# Your task
Copy all lines below containing "text".

# Records supplied
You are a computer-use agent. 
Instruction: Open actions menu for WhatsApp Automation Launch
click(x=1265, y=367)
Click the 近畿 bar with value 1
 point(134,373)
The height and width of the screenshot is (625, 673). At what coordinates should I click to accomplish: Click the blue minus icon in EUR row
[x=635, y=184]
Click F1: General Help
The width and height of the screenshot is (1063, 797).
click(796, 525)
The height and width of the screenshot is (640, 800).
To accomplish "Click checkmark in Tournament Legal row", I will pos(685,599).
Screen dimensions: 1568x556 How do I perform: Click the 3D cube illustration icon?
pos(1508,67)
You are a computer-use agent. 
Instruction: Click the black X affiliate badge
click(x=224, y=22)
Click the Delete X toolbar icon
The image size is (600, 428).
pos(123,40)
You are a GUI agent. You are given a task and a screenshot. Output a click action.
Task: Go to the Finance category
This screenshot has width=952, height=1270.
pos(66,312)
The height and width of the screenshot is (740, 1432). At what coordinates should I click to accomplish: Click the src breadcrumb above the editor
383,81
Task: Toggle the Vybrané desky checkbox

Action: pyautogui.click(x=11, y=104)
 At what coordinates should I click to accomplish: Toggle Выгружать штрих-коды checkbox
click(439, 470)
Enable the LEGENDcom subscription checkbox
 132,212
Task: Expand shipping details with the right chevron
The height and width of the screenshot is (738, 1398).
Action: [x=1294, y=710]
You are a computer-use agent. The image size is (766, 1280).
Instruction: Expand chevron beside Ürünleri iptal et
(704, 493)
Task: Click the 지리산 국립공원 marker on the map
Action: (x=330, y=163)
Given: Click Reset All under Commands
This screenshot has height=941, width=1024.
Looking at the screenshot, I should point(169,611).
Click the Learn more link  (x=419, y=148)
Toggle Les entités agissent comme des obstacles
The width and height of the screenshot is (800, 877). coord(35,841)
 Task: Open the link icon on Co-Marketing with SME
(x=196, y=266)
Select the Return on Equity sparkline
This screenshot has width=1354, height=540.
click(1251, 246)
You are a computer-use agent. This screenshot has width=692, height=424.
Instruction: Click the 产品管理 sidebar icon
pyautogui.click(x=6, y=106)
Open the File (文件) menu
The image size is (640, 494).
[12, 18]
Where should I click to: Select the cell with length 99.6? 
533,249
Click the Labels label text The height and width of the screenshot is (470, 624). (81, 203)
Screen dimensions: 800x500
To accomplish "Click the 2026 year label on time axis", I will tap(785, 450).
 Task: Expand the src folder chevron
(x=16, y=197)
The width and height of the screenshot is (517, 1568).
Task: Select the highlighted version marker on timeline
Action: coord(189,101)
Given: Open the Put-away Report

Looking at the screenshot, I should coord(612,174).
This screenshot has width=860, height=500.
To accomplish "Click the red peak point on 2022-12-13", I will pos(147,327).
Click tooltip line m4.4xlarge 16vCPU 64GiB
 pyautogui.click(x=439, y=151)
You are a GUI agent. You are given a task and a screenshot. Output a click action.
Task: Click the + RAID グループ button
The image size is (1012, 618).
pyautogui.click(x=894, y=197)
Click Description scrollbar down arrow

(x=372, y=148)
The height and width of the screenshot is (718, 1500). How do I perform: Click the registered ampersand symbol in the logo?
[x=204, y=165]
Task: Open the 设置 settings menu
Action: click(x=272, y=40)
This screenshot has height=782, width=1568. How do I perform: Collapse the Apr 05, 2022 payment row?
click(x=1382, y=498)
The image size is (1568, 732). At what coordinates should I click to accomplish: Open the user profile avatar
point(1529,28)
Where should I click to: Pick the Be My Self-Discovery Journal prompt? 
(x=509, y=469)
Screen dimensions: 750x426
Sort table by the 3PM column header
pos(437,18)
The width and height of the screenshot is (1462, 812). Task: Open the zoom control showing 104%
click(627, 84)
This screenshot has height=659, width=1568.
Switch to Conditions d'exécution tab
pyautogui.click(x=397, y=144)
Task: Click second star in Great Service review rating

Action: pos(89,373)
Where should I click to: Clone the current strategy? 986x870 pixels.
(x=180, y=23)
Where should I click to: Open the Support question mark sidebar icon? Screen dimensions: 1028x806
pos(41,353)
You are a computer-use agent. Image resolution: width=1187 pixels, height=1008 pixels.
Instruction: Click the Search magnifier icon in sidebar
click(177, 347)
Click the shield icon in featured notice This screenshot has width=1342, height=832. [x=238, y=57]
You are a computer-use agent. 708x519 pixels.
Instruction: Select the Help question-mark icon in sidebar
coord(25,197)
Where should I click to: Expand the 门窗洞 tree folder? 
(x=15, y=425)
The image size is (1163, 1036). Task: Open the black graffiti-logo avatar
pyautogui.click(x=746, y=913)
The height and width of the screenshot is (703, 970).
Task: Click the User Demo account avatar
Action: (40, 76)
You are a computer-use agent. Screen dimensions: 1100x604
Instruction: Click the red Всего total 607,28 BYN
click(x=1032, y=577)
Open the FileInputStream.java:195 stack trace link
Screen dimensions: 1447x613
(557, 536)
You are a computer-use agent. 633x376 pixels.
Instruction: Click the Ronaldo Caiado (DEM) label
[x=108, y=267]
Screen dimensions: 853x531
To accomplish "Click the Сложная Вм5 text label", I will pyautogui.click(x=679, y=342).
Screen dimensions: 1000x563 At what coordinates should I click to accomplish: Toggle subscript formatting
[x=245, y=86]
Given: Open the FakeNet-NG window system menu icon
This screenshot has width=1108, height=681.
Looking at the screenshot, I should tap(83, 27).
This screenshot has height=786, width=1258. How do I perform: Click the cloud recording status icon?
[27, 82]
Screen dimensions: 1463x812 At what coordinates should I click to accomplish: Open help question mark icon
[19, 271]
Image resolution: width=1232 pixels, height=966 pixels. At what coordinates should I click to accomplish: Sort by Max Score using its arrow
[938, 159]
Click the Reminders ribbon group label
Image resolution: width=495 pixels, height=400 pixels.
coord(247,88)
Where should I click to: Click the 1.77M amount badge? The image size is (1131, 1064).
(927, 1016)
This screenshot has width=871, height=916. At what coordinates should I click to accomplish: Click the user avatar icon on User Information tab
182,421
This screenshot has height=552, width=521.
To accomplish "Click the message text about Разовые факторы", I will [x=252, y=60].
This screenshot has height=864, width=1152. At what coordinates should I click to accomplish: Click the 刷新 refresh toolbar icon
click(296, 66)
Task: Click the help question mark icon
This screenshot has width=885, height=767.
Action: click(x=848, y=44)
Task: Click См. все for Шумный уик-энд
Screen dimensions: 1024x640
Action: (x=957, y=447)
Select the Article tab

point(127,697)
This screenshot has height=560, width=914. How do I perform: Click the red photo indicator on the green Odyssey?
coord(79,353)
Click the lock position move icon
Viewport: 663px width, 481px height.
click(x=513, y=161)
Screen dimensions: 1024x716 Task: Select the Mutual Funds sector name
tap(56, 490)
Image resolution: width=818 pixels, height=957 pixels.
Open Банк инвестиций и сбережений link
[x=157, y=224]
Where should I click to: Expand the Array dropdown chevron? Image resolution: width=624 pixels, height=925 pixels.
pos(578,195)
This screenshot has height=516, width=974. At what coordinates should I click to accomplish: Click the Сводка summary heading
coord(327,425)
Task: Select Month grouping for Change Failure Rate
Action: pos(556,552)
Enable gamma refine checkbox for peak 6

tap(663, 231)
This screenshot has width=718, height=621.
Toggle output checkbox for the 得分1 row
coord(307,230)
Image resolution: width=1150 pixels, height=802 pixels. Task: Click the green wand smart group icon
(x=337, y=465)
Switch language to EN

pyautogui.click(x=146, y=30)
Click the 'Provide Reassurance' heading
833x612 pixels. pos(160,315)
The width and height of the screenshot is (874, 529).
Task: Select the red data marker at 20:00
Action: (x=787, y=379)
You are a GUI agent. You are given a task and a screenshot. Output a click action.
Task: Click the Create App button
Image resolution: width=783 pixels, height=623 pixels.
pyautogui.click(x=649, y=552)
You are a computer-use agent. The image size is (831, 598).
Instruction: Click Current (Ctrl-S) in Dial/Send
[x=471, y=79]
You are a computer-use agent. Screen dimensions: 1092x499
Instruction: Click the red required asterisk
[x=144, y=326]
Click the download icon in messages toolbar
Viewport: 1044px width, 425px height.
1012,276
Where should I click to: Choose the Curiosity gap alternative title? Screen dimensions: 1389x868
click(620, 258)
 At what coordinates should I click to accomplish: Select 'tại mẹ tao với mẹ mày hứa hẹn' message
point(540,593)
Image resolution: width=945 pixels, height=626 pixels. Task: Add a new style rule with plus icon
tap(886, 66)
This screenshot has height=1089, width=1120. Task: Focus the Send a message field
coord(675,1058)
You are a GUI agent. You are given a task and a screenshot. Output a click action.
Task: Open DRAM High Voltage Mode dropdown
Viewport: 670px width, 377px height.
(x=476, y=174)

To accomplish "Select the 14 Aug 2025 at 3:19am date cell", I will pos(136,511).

# Answer box
Click the Labels label text The height and width of the screenshot is (470, 624). (81, 203)
To accomplish "Click the Сложная Вм5 text label", I will pyautogui.click(x=679, y=342).
To accomplish "Click the message text about Разовые факторы", I will [x=252, y=60].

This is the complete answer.